- [WHAT YOU ARE ASKED TO DO]:
Find the string "agent" in the listing below and return each line it appears in.

++++ DATA PROVIDED

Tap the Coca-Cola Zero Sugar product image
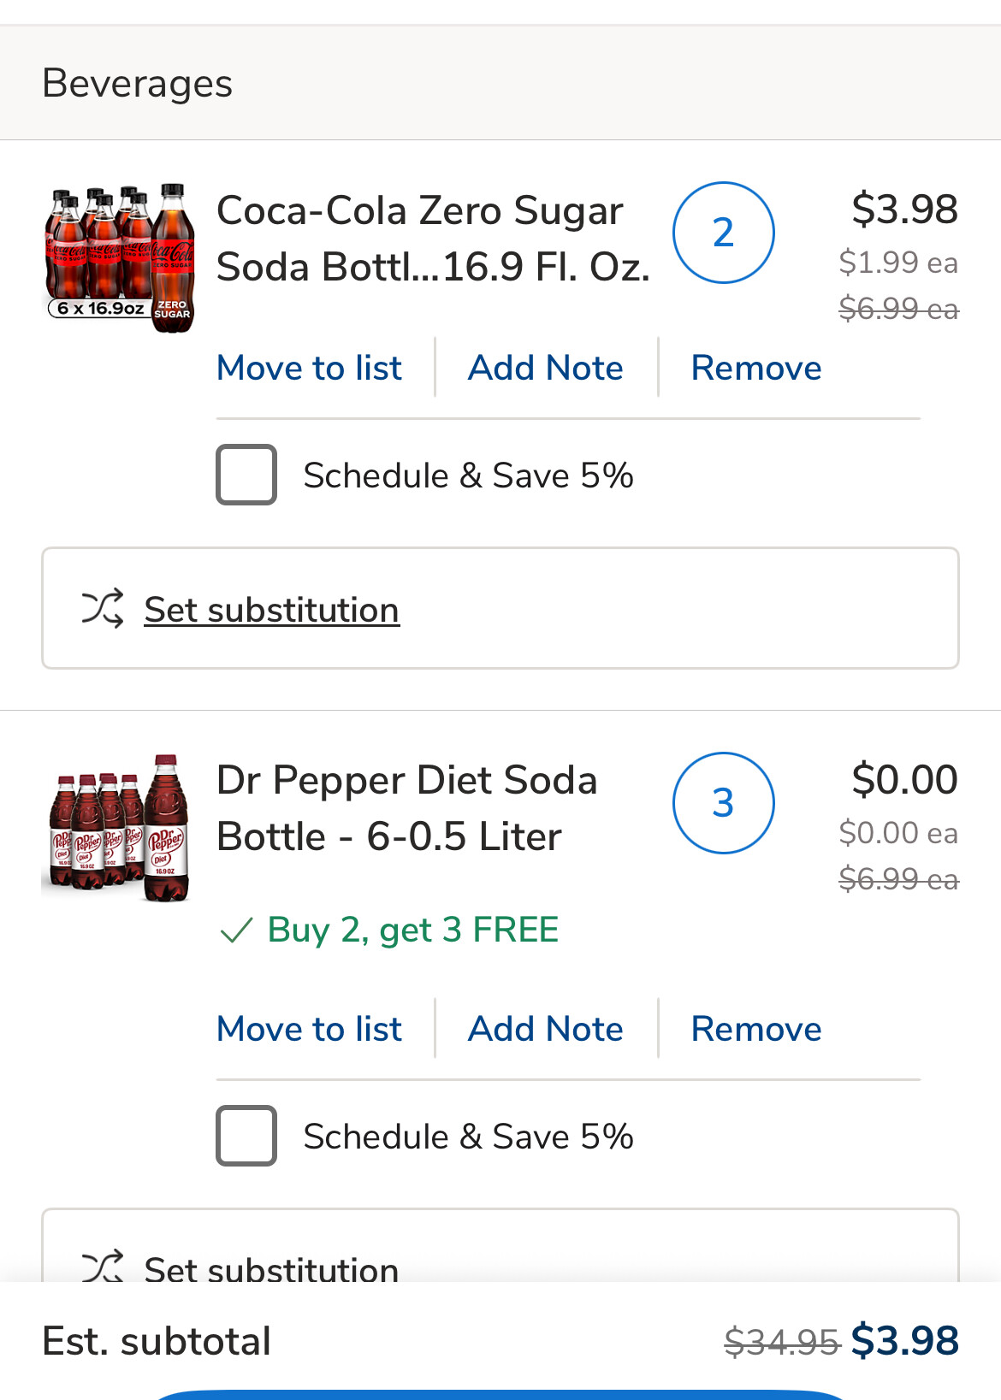The width and height of the screenshot is (1001, 1400). coord(120,258)
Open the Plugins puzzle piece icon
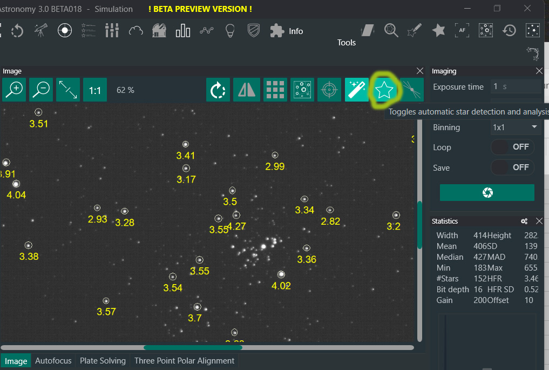 [277, 31]
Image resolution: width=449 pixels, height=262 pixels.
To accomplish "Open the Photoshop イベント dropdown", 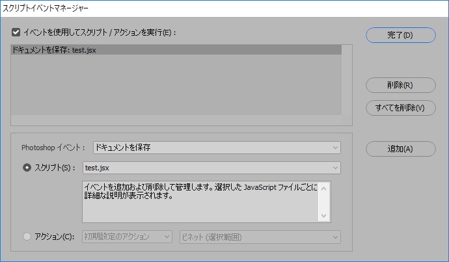I will tap(216, 148).
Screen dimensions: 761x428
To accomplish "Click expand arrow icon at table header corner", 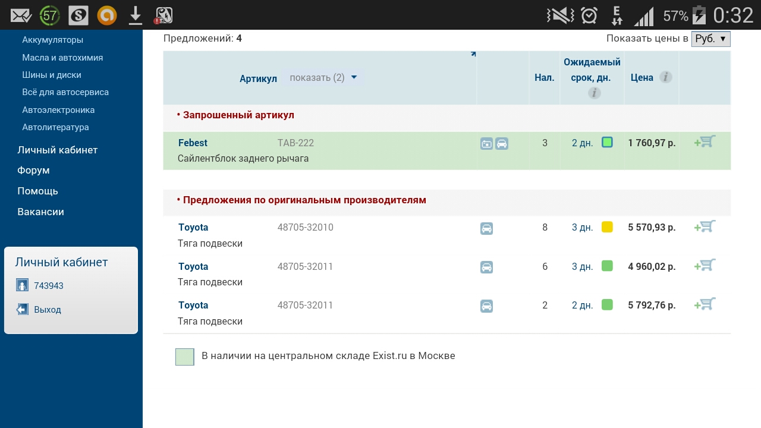I will point(473,54).
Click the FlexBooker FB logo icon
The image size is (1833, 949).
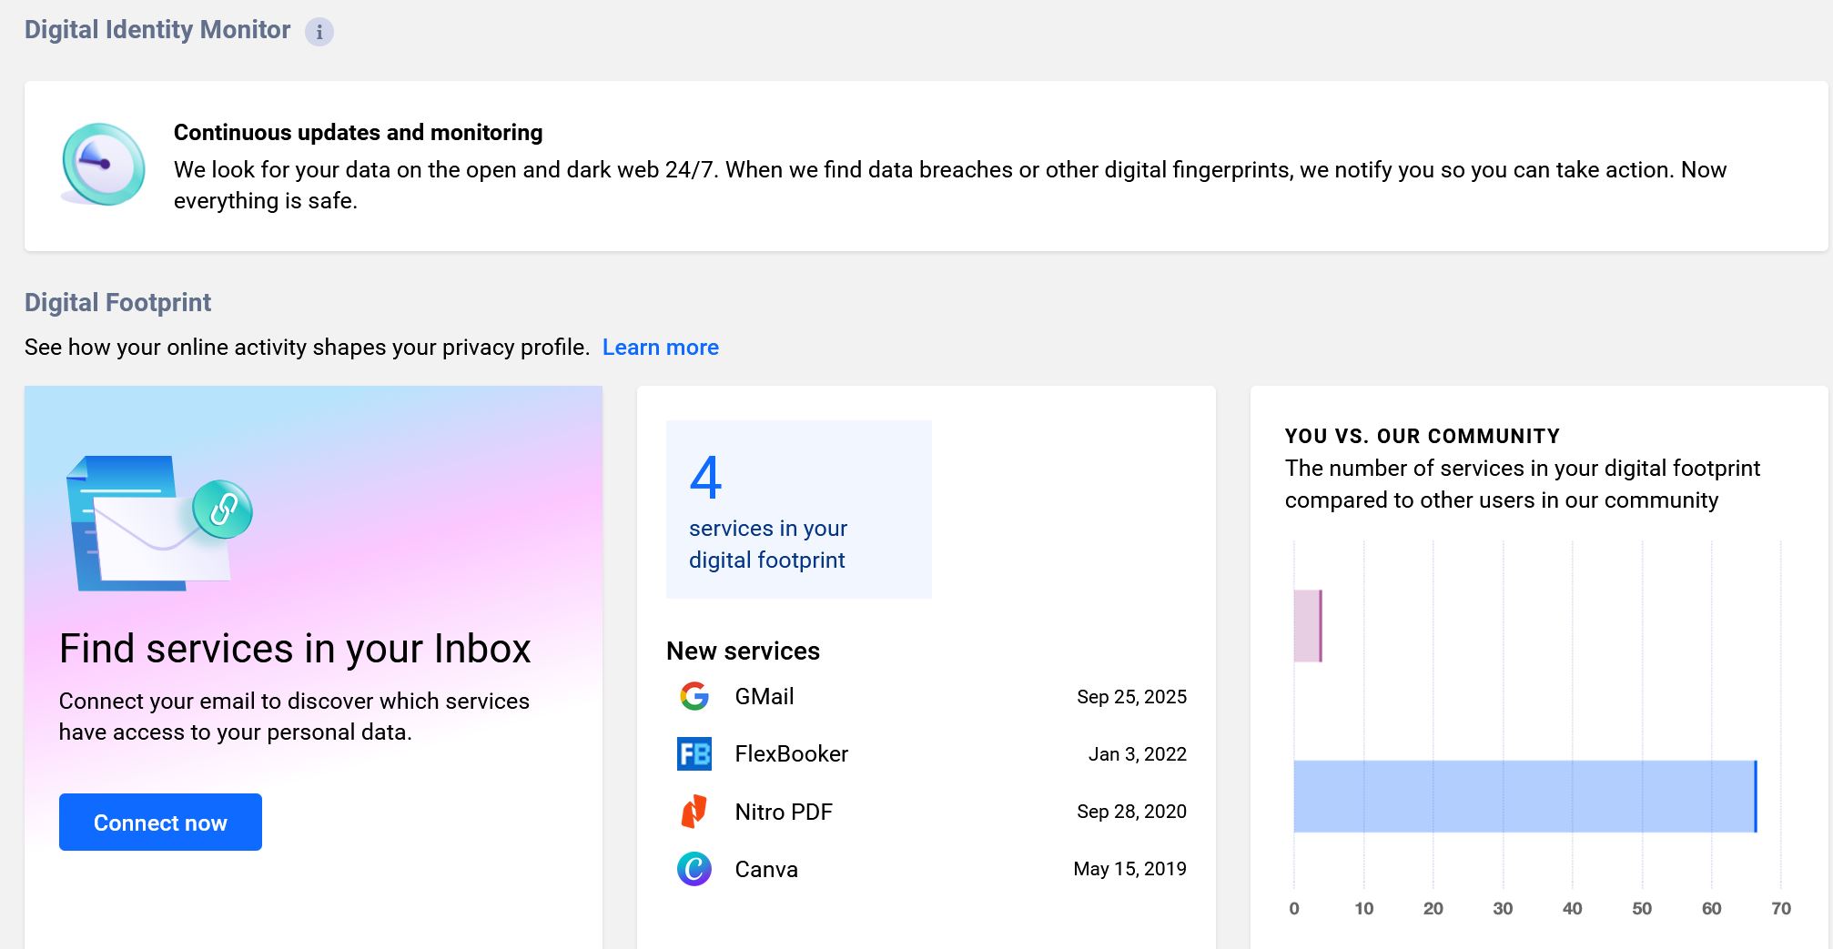tap(694, 754)
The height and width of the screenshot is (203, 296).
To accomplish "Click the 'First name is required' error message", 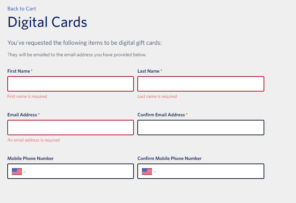I will 27,96.
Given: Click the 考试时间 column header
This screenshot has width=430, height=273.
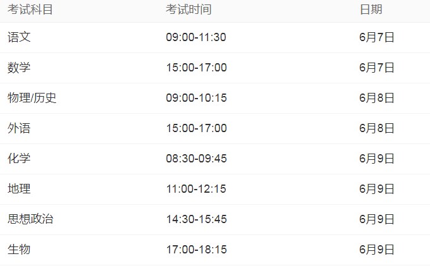Looking at the screenshot, I should (189, 9).
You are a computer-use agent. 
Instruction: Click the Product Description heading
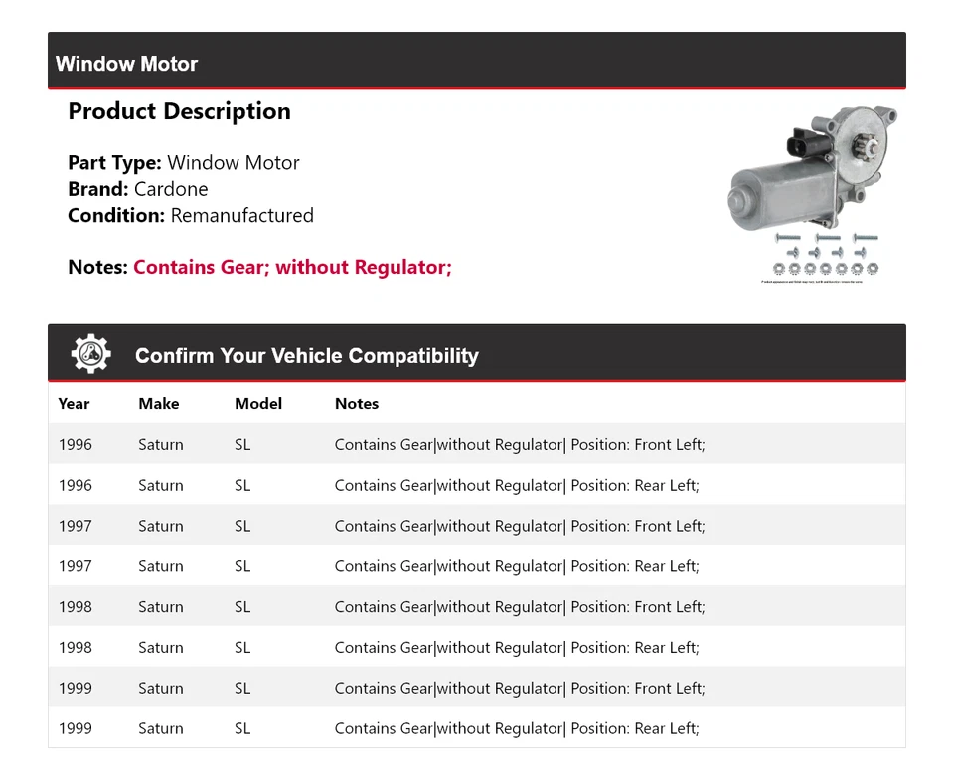pyautogui.click(x=179, y=111)
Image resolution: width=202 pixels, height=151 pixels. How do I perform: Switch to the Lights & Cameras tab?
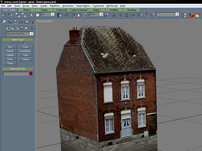click(x=79, y=10)
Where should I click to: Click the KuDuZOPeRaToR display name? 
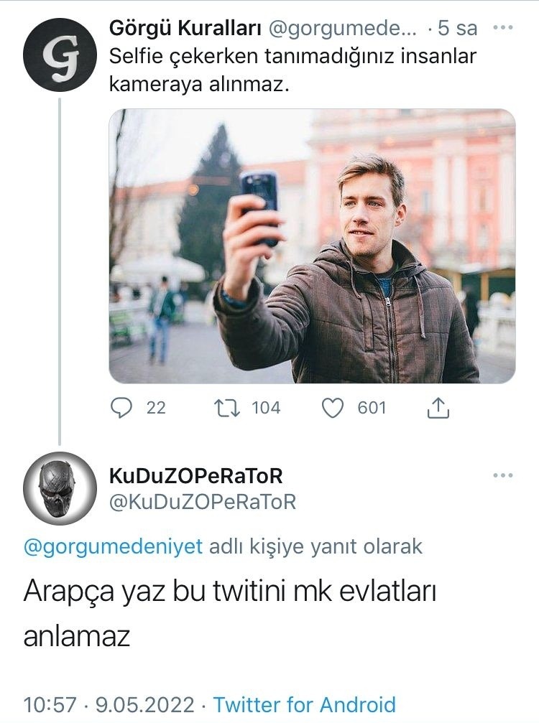195,475
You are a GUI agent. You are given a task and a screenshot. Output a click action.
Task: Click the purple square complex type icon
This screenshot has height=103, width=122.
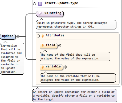pyautogui.click(x=40, y=4)
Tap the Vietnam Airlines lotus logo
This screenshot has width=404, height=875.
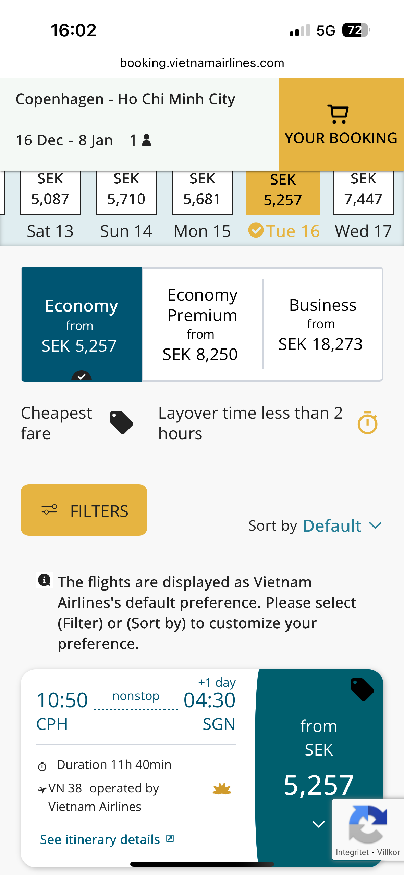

++++++++

- [ANSWER SPACE]:
You are a computer-use agent. 
You are a GUI agent. You are given a task and a screenshot. Output a click action.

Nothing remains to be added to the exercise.